Tonight, I talked about some of this with one of the friends from yesterday’s conversation. Her response:
“But I thought your primary goal was to be an editor.” And something along the lines of, “What we say shouldn’t really matter but either way, it’s not like we don’t respect you for being a writer.”
It made me wonder, but would you not respect your child? Do you feel that you couldn’t then hold them to high standards if they want to be an artist, like you feel you can in more traditional fields? It gave me very, “well that’s nice for you but not for my kids” vibes. I don’t think that was how she meant it, but it doesn’t change how it felt. And yes, editor is a primary goal, but so is writing, both my own pieces and as a freelancer. I actively identify as a writer. And having the first comment be “but you want to be an editor”, which does not involve me writing, felt a little bit minimizing. Like, “look, you’re not actually trying to make it out here in that way, right? So your fine.”
And no, it shouldn’t matter what people say.
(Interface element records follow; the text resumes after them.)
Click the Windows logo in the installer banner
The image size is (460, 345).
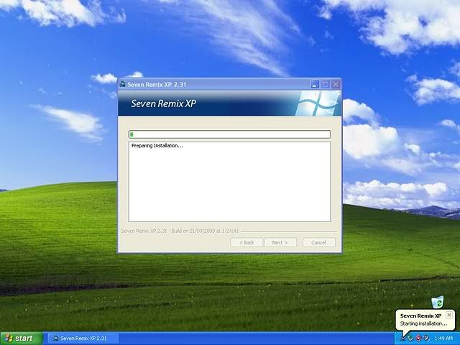(x=319, y=104)
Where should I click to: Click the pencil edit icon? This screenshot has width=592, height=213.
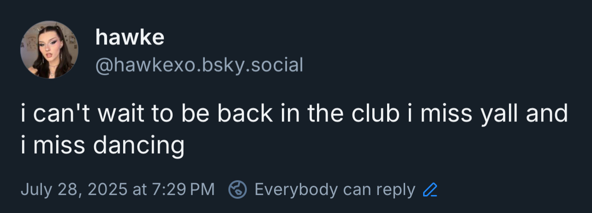430,189
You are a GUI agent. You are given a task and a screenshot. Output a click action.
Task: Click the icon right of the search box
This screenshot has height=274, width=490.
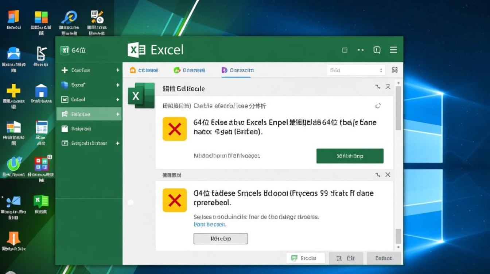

But they’re my friends, and so many people feel this way about the arts: it’s frivolous, can be cut from curriculums if budgets are tight, etc. They completely ignore how much art they consume, how integral art has made itself in their lives from visual media like paintings, movies, video games, dance to music and books. The perceived lack of security—which, of course, can be a problem—trumps passion and talent. And on to talent, I’m usually confident in my writing abilities. I think I’ve got a pretty good grasp on the English language and people tell me that they like my “realistic dialogue”. But I haven’t made it past the second round in the last two writing contests I entered. And I think receiving my third job rejection today—from an editorial position—didn’t help with my mindset either.
Teaching English abroad is something I’ve considered and, even though it’s something I think I would enjoy doing, as I looked up the information about certifications and teaching online while the pandemic persists, it also made me wonder if that’s what it will ultimately come down to. Teaching. The only thing you can do in the arts. I know that’s silly—I’m looking into editorial work and want to freelance edit—but that doesn’t stop the thoughts from filtering in.
Maybe I’m just too sensitive. Maybe I’m spending too much time in my head. The dangers of having so much time with no schoolwork, I guess. Either way, I usually get over it. But I still wanted to write it all down. Maybe someone’s feeling similarly.